# Paraphrase Detection
In this notebook we will be using distilbert model from transformers to classify whether a given text is paraphrase of other text. We will be using TensorFlow 2.0 for this task.

Ensure that we are using TensorFlow 2.x

In [0]:
%tensorflow_version 2.x

TensorFlow 2.x selected.


Install transformers

In [0]:
!pip install transformers

Import required libraries.

In [0]:
import tensorflow as tf
import tensorflow_datasets as tfds
from transformers import *

Provide the name of the model you want to use. We will be using distilbert-base-uncased.

In [0]:
MODEL_NAME = 'distilbert-base-uncased'

Creata a tokenizer for distilbert as an instance of DistilBertTokenizer class and using the pretrained model we want to use.

In [0]:
tokenizer = DistilBertTokenizer.from_pretrained(MODEL_NAME)

Now, Let's instantiate the model. From TFDistilBertForSequnceClassification, we need to create a pretrained model.

In [0]:
classifier = TFDistilBertForSequenceClassification.from_pretrained(MODEL_NAME)

Now, it's time for creating dataset. Let's download GLUE (MRPC) dataset from tensorflow datasets library.

In [0]:
data = tfds.load('glue/mrpc')

Let's separate train and test data and also convert then into the type that the model accepts i.e. features.

In [0]:
train = glue_convert_examples_to_features(dataset['train'], tokenizer, max_length=128, task='mrpc')
test = glue_convert_examples_to_features(dataset['validation'], tokenizer, max_length=128, task='mrpc')

In [0]:
train = train.shuffle(100).batch(32).repeat(5)
test = test.batch(64)

Let's compile the model with desired optimizer,loss function and metrics.

In [0]:
classifier.compile(optimizer='adam', loss='sparse_categorical_crossentropy', metrics=['sparse_categorical_accuracy'])

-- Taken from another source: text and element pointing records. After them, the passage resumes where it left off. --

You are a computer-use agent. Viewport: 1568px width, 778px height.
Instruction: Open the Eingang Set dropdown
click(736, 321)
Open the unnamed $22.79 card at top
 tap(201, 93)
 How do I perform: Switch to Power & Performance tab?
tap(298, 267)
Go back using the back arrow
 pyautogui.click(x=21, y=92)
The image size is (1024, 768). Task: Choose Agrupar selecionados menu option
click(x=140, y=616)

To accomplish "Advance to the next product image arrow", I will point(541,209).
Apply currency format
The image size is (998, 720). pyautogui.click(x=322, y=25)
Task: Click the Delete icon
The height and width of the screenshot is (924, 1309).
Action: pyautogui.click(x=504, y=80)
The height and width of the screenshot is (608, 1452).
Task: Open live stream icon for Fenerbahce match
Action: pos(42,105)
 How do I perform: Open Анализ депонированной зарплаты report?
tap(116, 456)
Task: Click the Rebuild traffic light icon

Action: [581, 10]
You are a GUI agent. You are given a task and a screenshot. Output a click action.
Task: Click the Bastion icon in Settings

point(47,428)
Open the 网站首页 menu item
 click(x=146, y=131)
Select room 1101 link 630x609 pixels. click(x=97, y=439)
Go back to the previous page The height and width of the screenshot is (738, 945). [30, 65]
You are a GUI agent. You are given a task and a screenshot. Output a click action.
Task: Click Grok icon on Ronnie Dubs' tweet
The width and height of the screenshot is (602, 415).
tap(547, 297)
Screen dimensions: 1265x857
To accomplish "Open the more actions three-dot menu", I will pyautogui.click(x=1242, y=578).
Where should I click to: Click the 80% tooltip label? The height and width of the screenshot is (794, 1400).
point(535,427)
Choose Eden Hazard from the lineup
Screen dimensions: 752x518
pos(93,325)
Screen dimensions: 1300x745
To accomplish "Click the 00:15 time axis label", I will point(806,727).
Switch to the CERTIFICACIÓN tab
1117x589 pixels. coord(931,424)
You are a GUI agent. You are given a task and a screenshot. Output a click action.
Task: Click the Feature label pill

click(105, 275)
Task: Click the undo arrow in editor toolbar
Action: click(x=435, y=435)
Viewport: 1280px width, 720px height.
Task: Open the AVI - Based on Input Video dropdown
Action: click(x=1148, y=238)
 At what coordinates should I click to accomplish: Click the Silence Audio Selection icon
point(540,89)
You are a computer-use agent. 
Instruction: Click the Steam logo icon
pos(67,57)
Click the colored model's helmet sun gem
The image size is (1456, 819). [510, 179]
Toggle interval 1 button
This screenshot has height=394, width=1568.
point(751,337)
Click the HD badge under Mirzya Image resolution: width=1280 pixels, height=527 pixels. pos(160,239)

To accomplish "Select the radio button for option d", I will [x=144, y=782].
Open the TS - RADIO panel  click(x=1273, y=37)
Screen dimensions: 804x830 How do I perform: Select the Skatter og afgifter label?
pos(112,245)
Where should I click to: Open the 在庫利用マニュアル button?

Finally, Let's train the model.

In [0]:
history = classifier.fit(train, epochs=4, steps_per_epoch=115,
                    validation_data=test)

Train for 115 steps
Epoch 1/4
Epoch 2/4
Epoch 3/4
Epoch 4/4


Evalute our trained model.

In [0]:
classifier.evaluate(test)

      7/Unknown - 1s 152ms/step - loss: 0.6931 - sparse_categorical_accuracy: 0.6838

[0.6931471824645996, 0.6838235]

Let's test the model on our own text. I know that these texts I provided are paraphrase. Let's see if the model can predict the same. 

In [0]:
text1 = "My name is Rachin."
text2 = "I am Rachin."

In [0]:
inputs_ids = tokenizer.encode_plus(text1, text2, return_tensors='tf')

pred = classifier(inputs_ids['input_ids'])[0].numpy().argmax().item()
print("text2 is", "a paraphrase" if pred else "not a paraphrase", "of text1")

text2 is a paraphrase of text1


# Conclusion:
The availability of transformers in TF2 has made this task so simple and easy. We could see that the model predicted correctly on our provided text. This means the model is pretty accurate and could be used.